Task statement >> Write out the lines of the data below word for word, leaving out the pictures.

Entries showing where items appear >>

=====

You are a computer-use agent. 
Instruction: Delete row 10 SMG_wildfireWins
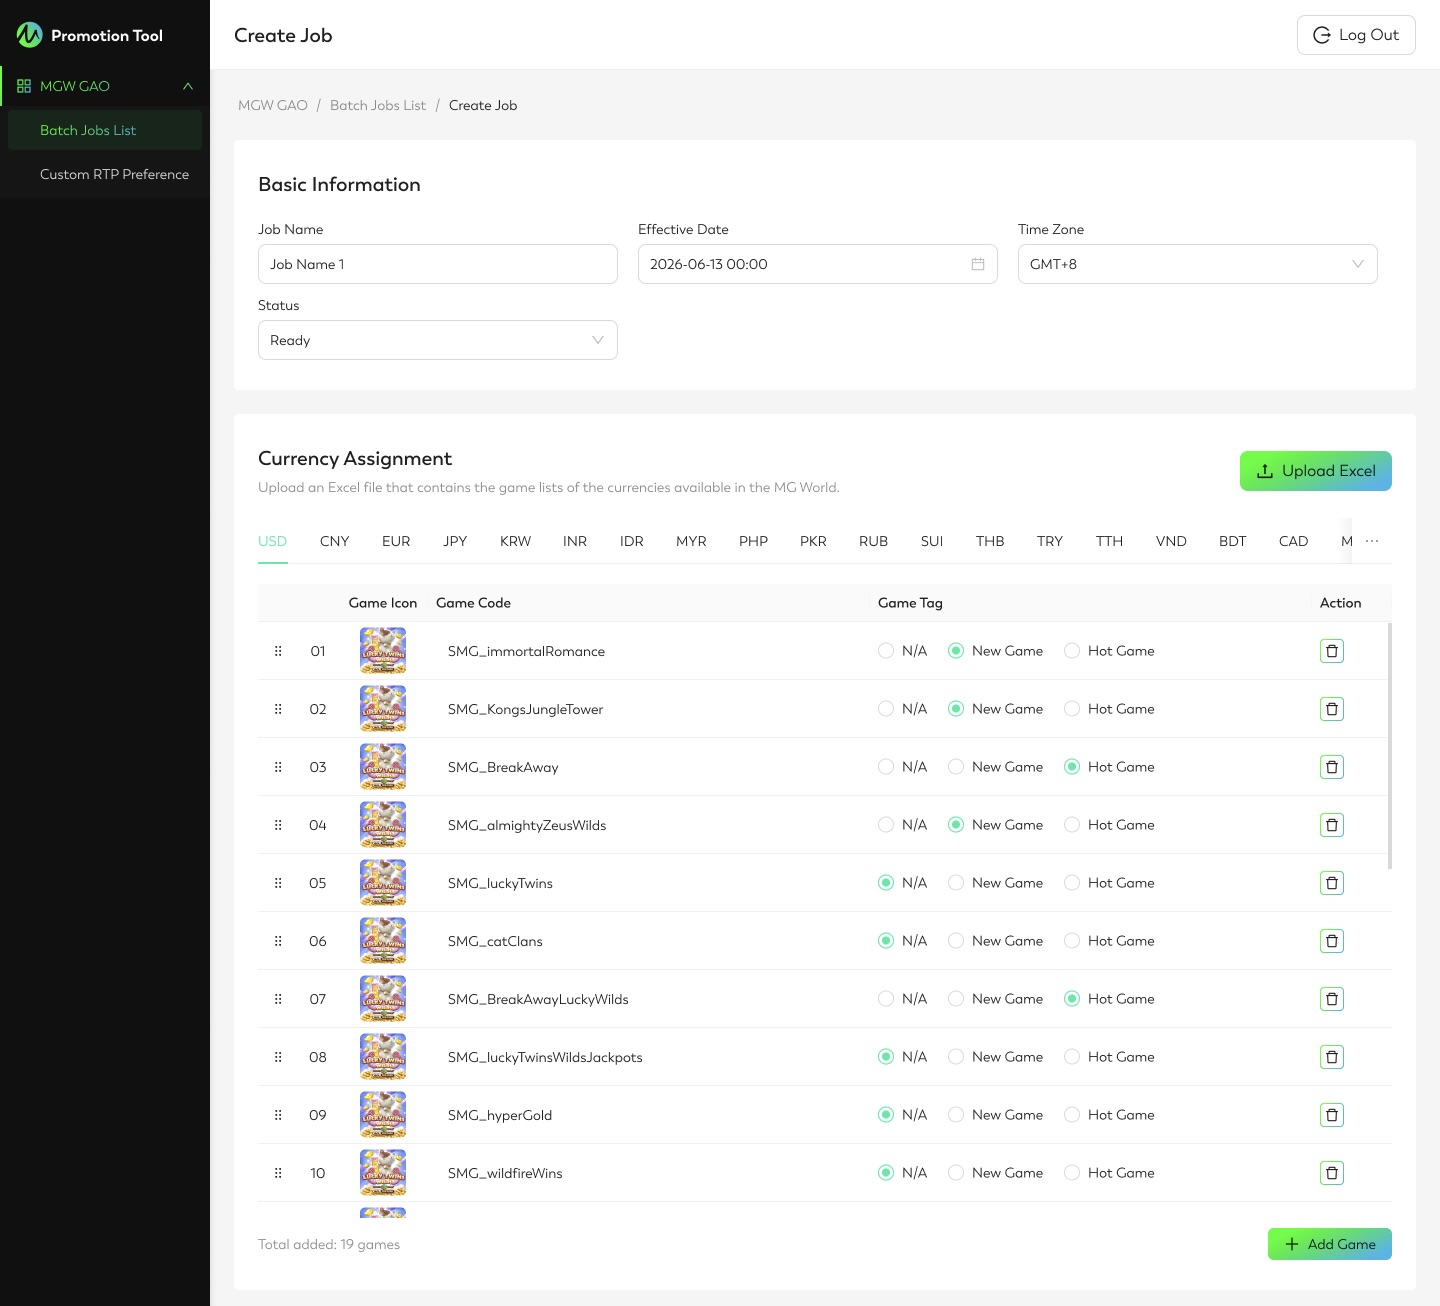[x=1331, y=1173]
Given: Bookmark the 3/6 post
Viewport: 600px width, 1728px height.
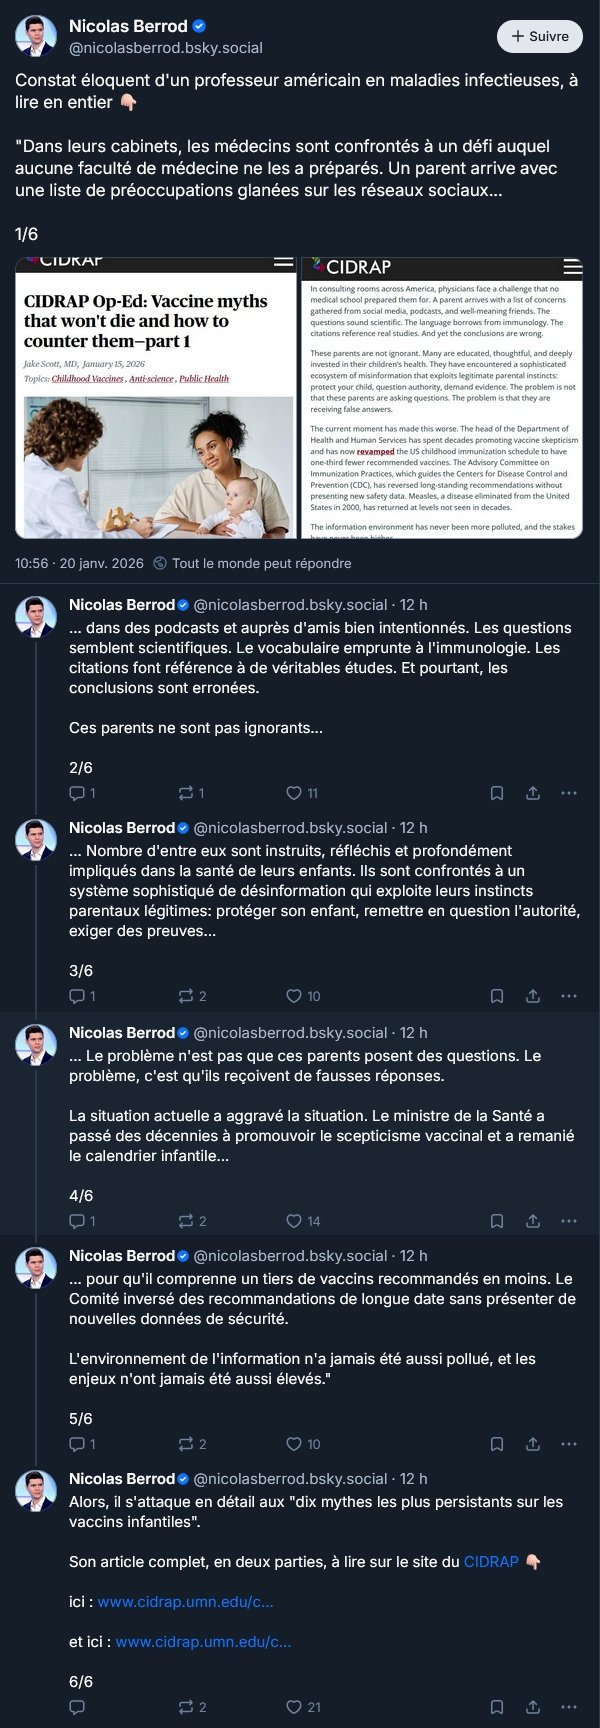Looking at the screenshot, I should point(497,996).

=====

Reply >>
You are a computer-use agent. 
Instruction: Delete row 10 SMG_wildfireWins
[x=1331, y=1173]
Given: Bookmark the 3/6 post
Viewport: 600px width, 1728px height.
Looking at the screenshot, I should point(497,996).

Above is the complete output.